START DATA EXCERPTS

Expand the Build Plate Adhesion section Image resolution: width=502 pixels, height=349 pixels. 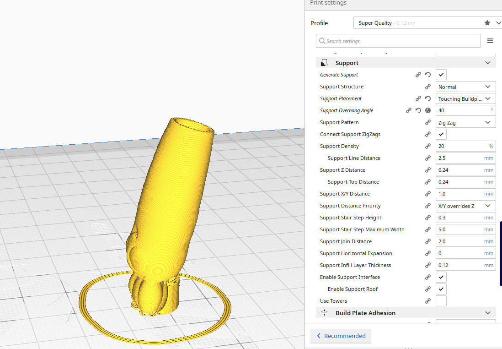487,312
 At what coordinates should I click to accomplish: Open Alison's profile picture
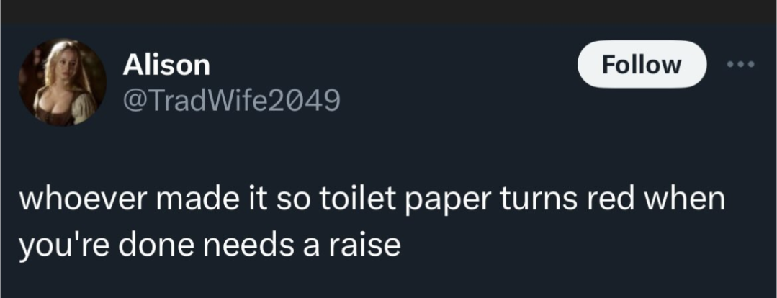pos(62,83)
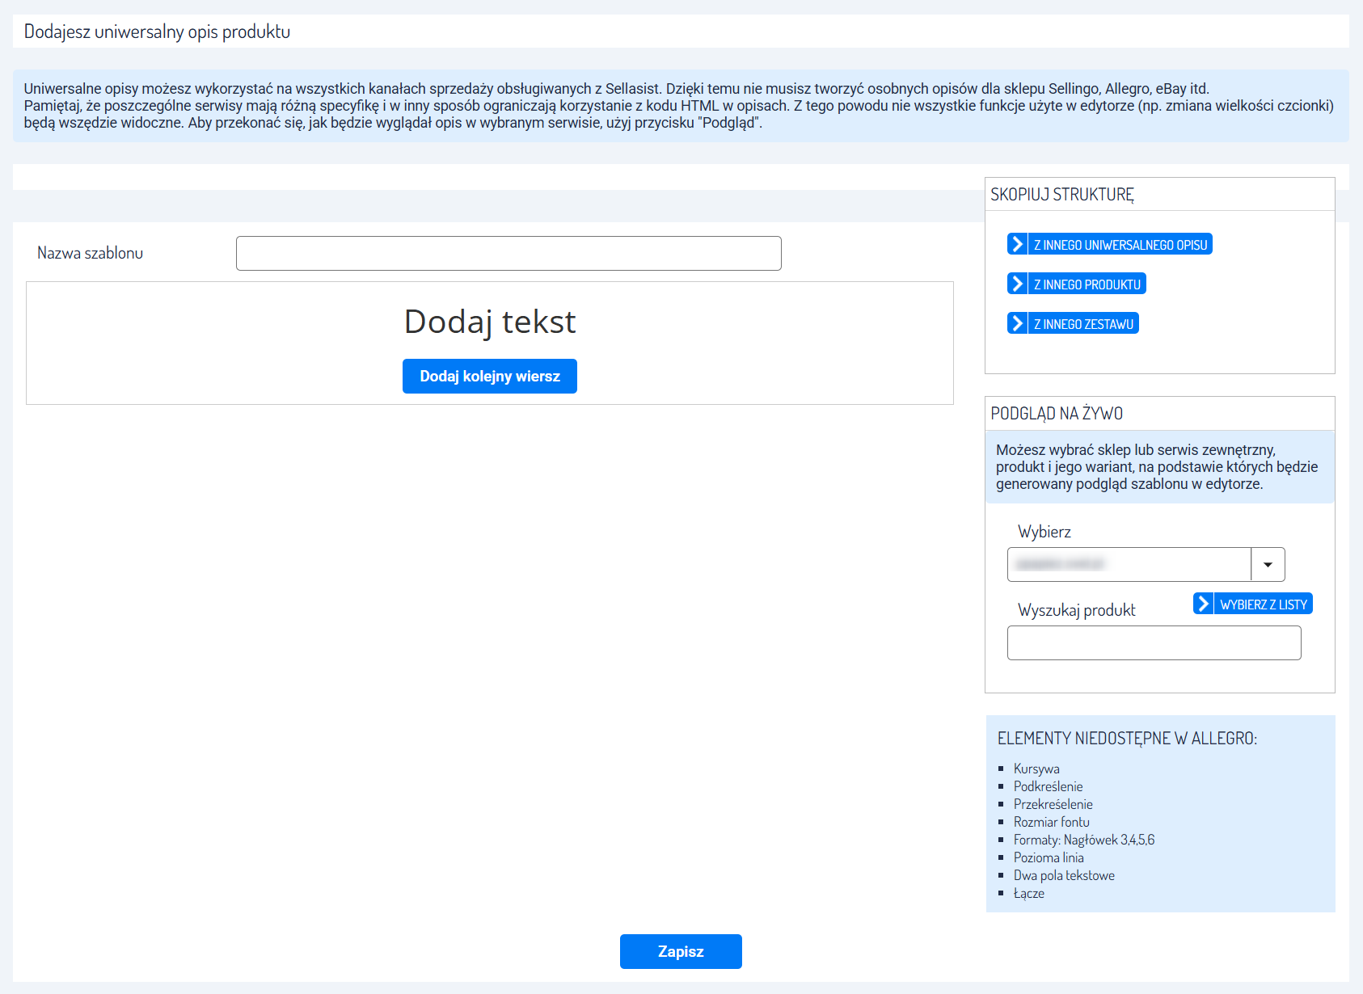
Task: Click the PODGLĄD NA ŻYWO panel header
Action: click(x=1057, y=414)
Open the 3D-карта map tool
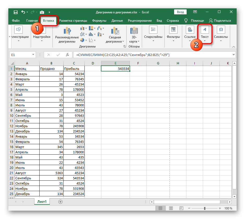Screen dimensions: 245x219 click(x=134, y=34)
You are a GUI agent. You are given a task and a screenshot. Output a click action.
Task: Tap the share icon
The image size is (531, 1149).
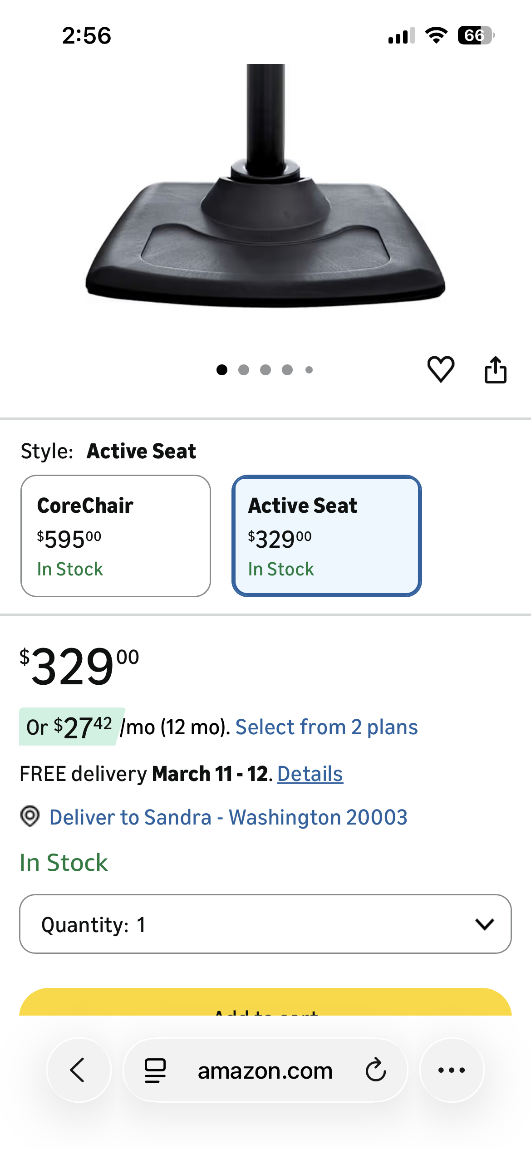coord(495,370)
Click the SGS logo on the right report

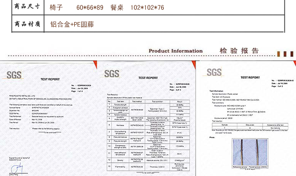(x=214, y=72)
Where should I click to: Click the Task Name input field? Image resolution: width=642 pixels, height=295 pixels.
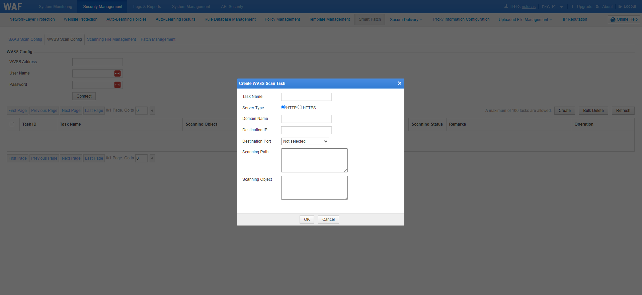coord(306,97)
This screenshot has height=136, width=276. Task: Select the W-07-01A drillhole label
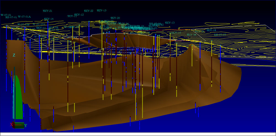click(24, 17)
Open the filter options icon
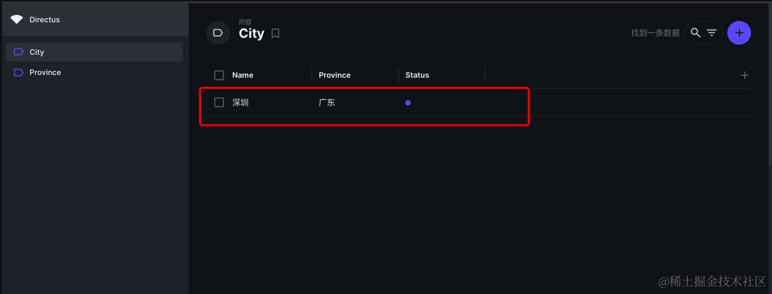This screenshot has height=294, width=772. pos(712,32)
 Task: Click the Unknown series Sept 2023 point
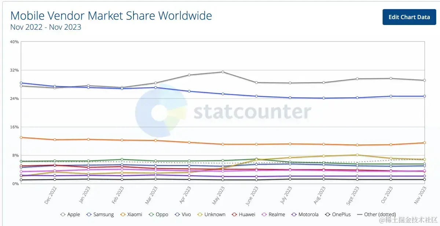(357, 155)
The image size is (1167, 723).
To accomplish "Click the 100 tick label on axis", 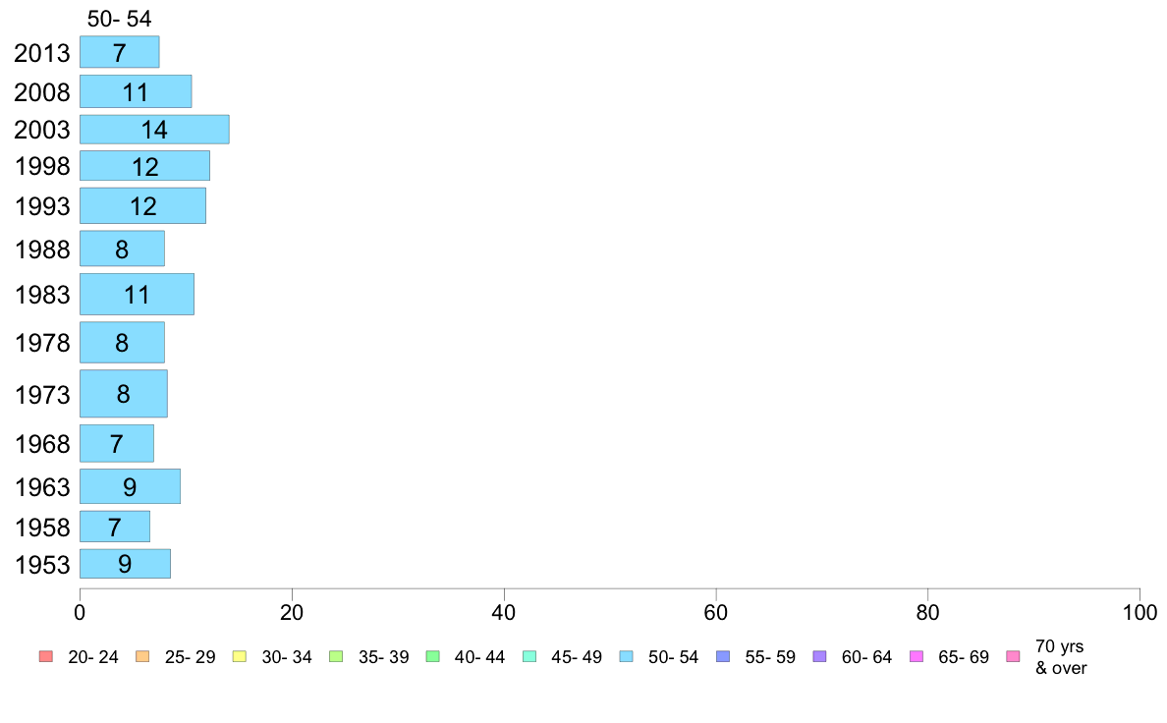I will [1139, 613].
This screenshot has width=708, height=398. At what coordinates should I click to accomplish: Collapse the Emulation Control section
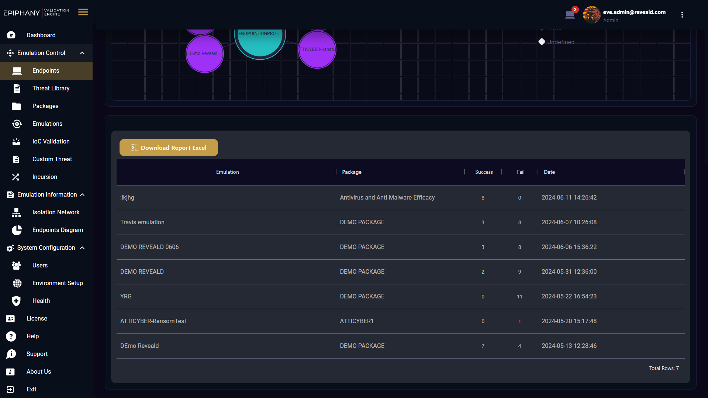coord(82,53)
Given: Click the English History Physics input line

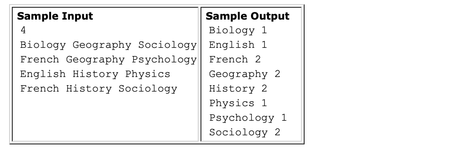Looking at the screenshot, I should coord(95,74).
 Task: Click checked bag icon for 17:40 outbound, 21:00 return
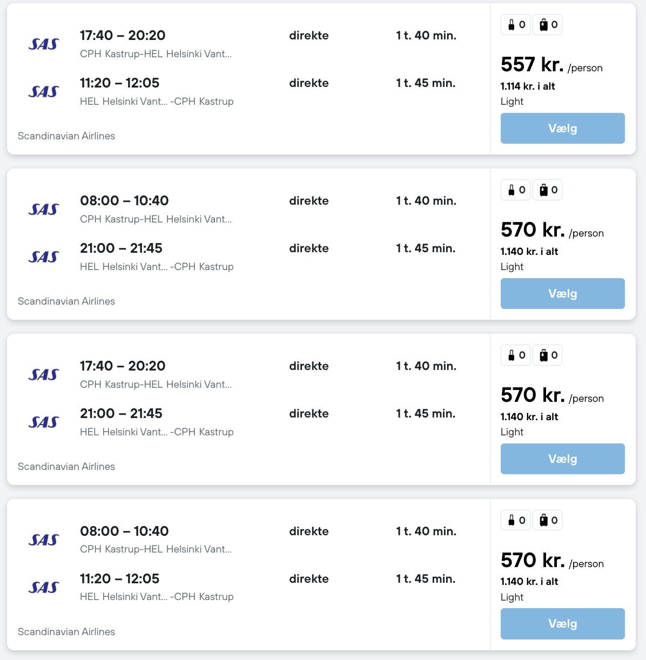point(547,355)
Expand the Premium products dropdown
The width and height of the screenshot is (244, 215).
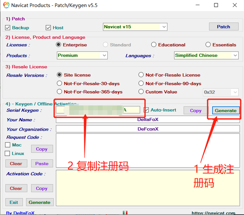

END DATA EXCERPTS

● WORK ORDER: Each line from the one holding "Task: Click checked" through the last line of the records above must be duplicated exactly, and pictures must not be.

● EXPECTED ANSWER:
 Task: Click checked bag icon for 17:40 outbound, 21:00 return
point(547,355)
Expand the Premium products dropdown
The width and height of the screenshot is (244, 215).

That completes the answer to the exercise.